COMPITO RICHIESTO 1: Secondo il documento, di quanti fanti è composta ciascuna battaglia del battaglione descritto da Machiavelli?

Si viene poi a parlare degli esercizî coi quali deve essere formato il soldato; nè qui il Machiavelli fa altro che imitare Vegezio, descrivendo e raccomandando tutto ciò che facevano i Romani, concludendo che come tali esercizî si potevano fare dagli antichi, «così possono farsi presso di noi, avendosene anche un esempio in molte città tedesche, nelle quali si tengono vivi questi modi, ed ogni abitante decide quali armi preferisce, in quelle viene descritto, e nei giorni oziosi esercitato. Ma non basta educare e formare ciascun soldato per sè; occorre anche ordinarli ed esercitarli insieme. Ogni esercito deve perciò avere come un membro principale, in cui riunire e formare i suoi uomini. I Romani avevano la legione, i Greci la falange, gli Svizzeri hanno i battaglioni, e così dobbiamo fare anche noi.» E quindi, per le ragioni già esposte, egli arma il suo battaglione parte alla greca, parte alla romana; formandolo di seimila uomini, che divide in dieci battaglie, come in dieci coorti era divisa la legione romana, composta, egli dice, di cinque in sei mila uomini. Ogni battaglia è di 450 fanti, 400 dei quali armati gravemente, o sia 100 con le picche, e 300 con lo scudo e la spada. Restano 50 fanti, che sono i veliti, armati alla leggera, con scoppietti, con balestre o simili. Le picche sono nelle cinque prime file, di venti uomini ciascuna; nelle altre quindici sono gli scudi. Ma perchè il battaglione sia da ogni parte difeso contro la cavalleria nemica, s'aggiungono 1500 fanti straordinari, di cui mille armati di picche, e questi si distendono ai lati del battaglione, con 500 veliti, che si uniscono con essi, e formano le ali. Una volta o due l'anno bisogna riunire tutto il battaglione, ed esercitarlo come in tempo di guerra. «L'esercito animoso lo fa non tanto l'essere in quello uomini animosi, quanto l'esservi buoni ordini, perchè se io sono dei primi combattenti, e sappia, sendo superato, dove io m'abbia a ritirare, e chi abbia a succedere nel luogo mio, sempre combatterò con animo, veggendomi il soccorso propinquo.» Come nei Discorsi il Machiavelli attribuiva una straordinaria efficacia ai buoni ordini politici, e li credeva per sè stessi capaci di dare la libertà e generare la virtù, così nell'Arte della Guerra attribuisce una straordinaria efficacia ai buoni ordini militari, e li crede sufficienti a formare il soldato, ad infondergli valore.

COMPITO RICHIESTO 2: Trascrivi senza alcuna modifica tutti i record riportati qui sotto, escludendo le immagini dalla trascrizione.

DATI DELL'ESERCIZIO:
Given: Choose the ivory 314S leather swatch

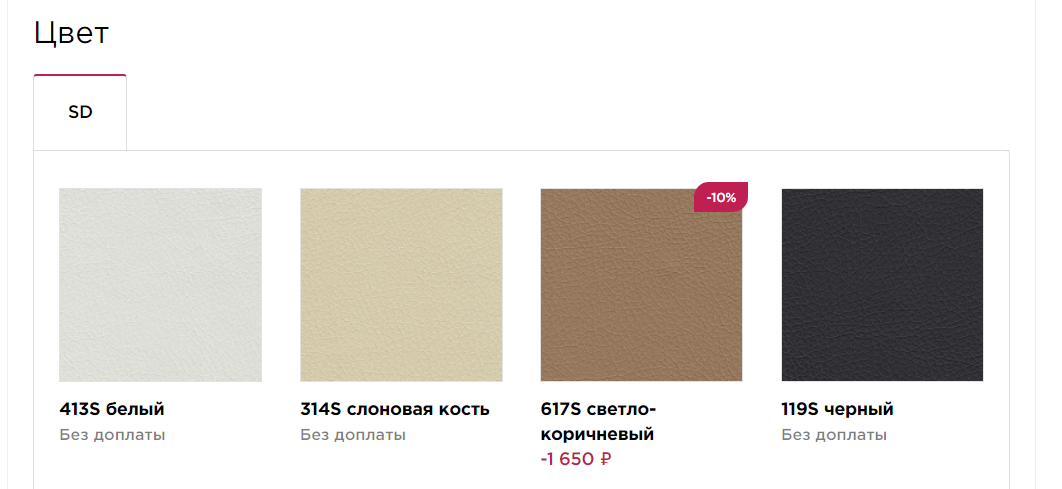Looking at the screenshot, I should pos(402,285).
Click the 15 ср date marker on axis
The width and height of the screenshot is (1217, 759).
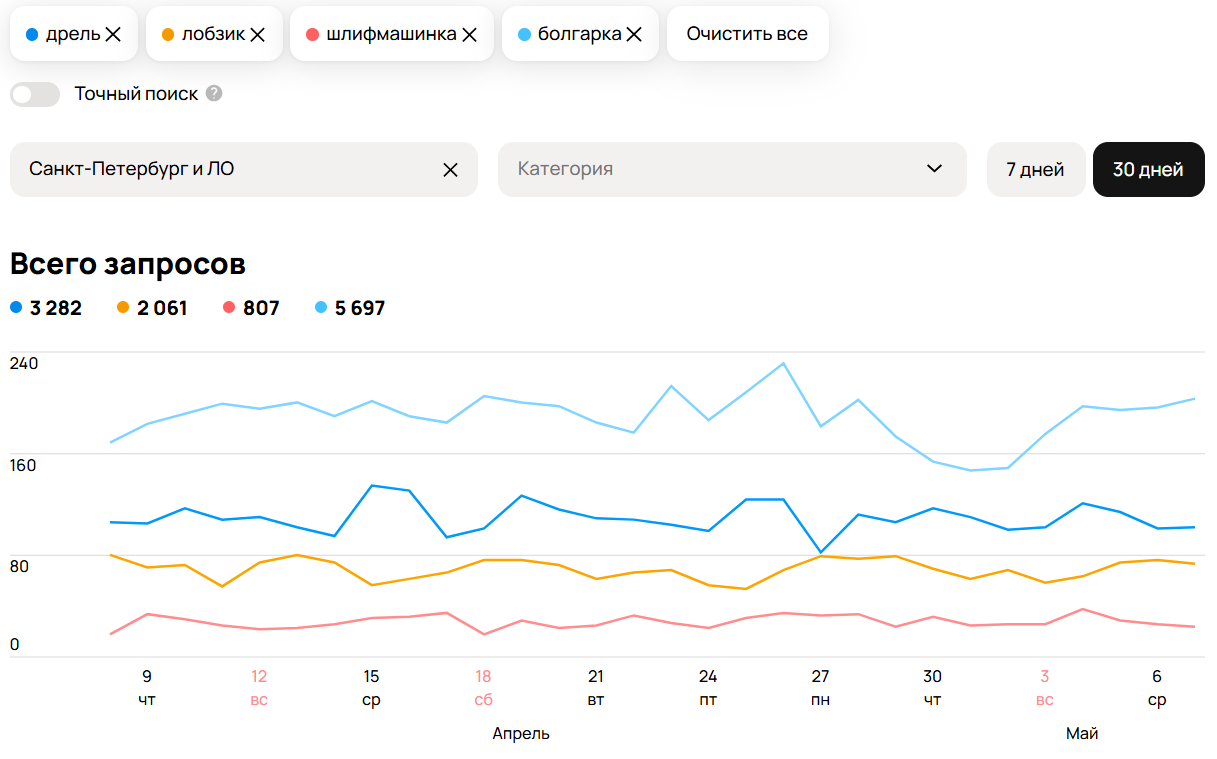(371, 688)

RISPOSTA CORRETTA 1: Ciascuna battaglia è composta di 450 fanti.

RISPOSTA CORRETTA 2:
Given: Choose the ivory 314S leather swatch

Looking at the screenshot, I should pos(402,285).
Click the 15 ср date marker on axis
The width and height of the screenshot is (1217, 759).
(371, 688)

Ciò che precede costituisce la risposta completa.